Die Video-Dokumentation vermittelt ihnen – ähnlich wie in einem 3D-Streifen – den Eindruck, als säßen sie in einem Gefährt und ließen sich durch die Stadt fahren, vorbei am Königlichen Schloss, an der Universität und über die Hohe Brücke. Der Film habe sie tief berührt, hat eine deutsche Touristin in das Gästebuch geschrieben. Sie habe begriffen, »was für eine wunderbare Stadt Königsberg war.« Und wie entsetzlich es sei, »was der Krieg zerstört hat.« Am Ende der Eintragung steht der Satz: »Nie wieder Krieg.«

Das Friedländer Tor mit seinen drei Spitzbogenportalen wurde 1862 als letztes Glied des inneren Verteidigungsringes fertig gestellt. Auf einem Sockel steht die Figur von Siegfried von Feuchtwangen, Hochmeister des Deutschen Ritterordens. Die Statue war nach dem Zweiten Weltkrieg mutwillig zerstört und vor einigen Jahren restauriert worden. Dasselbe geschah mit den historischen Standbildern am Königstor, denen man nach 1945 die Köpfe abgeschlagen hatte. Auch dort haben der Stadtgründer König Ottokar von Böhmen, der erste Preußenkönig Friedrich I. und Herzog Albrecht, der letzte Ordenshochmeister, ihre traditionellen Plätze zurück erhalten.

Als Arbeiter Ende der 80-er Jahre beim Reinigen der Teiche im Südpark Haushaltsgegenstände aus deutscher Zeit entdeckten, entstand die Idee, ein Museum einzurichten. Es sollte den russischen Bewohnern von Kaliningrad und ihren Gästen zeigen, wie das Alltagsleben der früheren Bewohner aussah. Inzwischen ist die Ausstellung ein Besuchermagnet. Zu den Besuchern zählen auch russische Schulkinder. Die Fülle von Exponaten, die im Trümmerschutt gefunden wurden, reicht von Haushaltsgeräten über die Utensilien eines Schneider-Ateliers bis hin zur Ausstattung eines Postamtes. In Schränken und Fächern liegen deutsche Feldpostkarten, Reisepässe und andere Dokumente. Alte Schilder werben für Maggi-Suppen, für das Waschmittel Persil und für die Schuhpflegemarke Erdal. Auf einem Kino-Plakat sitzt Hans Albers auf einer Kanonenkugel und verkündet die Aufführung des Ufa-Films Münchhausen.
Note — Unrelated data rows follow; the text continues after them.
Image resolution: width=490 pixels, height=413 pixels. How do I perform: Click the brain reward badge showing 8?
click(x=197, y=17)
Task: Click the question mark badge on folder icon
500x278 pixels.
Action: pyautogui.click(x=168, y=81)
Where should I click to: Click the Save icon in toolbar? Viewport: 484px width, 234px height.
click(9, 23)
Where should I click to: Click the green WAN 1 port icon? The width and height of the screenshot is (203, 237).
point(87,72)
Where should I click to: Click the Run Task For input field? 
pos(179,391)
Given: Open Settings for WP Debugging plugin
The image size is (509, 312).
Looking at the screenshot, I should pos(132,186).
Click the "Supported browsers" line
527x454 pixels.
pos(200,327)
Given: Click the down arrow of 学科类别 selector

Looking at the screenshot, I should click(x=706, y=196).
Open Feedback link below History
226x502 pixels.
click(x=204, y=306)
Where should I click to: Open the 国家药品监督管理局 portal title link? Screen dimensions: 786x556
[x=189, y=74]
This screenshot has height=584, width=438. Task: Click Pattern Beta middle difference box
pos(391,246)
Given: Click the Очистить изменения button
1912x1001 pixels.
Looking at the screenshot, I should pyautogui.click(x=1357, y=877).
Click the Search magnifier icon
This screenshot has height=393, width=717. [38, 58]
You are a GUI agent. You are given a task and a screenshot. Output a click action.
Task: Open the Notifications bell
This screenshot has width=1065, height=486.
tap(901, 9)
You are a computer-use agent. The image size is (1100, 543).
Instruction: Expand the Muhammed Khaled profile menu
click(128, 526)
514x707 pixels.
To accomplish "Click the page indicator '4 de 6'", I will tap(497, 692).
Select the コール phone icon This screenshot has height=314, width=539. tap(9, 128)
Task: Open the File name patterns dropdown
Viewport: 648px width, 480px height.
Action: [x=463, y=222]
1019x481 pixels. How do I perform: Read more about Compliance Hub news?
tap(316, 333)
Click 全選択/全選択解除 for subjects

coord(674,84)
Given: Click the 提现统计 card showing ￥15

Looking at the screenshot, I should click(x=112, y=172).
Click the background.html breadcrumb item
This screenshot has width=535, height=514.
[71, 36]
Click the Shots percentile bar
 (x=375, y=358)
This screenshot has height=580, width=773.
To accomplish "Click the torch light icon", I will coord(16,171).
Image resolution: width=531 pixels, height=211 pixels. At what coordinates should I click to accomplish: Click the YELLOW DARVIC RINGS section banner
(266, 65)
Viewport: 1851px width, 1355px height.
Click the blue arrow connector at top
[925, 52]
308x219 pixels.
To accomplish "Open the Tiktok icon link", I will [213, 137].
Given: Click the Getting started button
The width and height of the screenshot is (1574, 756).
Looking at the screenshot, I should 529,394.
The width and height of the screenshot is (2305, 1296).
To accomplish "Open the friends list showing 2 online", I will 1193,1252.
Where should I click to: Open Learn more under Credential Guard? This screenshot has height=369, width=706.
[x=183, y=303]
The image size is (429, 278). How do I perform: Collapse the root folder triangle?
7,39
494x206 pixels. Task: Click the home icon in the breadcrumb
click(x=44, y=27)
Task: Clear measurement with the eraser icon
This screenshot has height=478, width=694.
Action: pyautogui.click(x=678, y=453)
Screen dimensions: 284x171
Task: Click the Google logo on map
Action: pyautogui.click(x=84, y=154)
Das kulturhistorische Museum im Friedländer Tor zeigt geradezu beispielhaft die Veränderung beim Umgang der russischen Stadt mit dem deutschen Erbe. Nachdem die Rote Armee im April 1945 Königsberg erobert, Diktator Stalin das nördliche Ostpreußen der Sowjetunion einverleibt und die Deutschen vertrieben hatte, setzten die kommunistischen Machthaber alles daran, in dem für Ausländer gesperrten Gebiet die Spuren einer Jahrhunderte alten deutschen Kultur auszulöschen. »Von Adam bis Potsdam gab es hier keine Geschichte«, sagt spöttisch eine in Kaliningrad lebende russische Germanistin.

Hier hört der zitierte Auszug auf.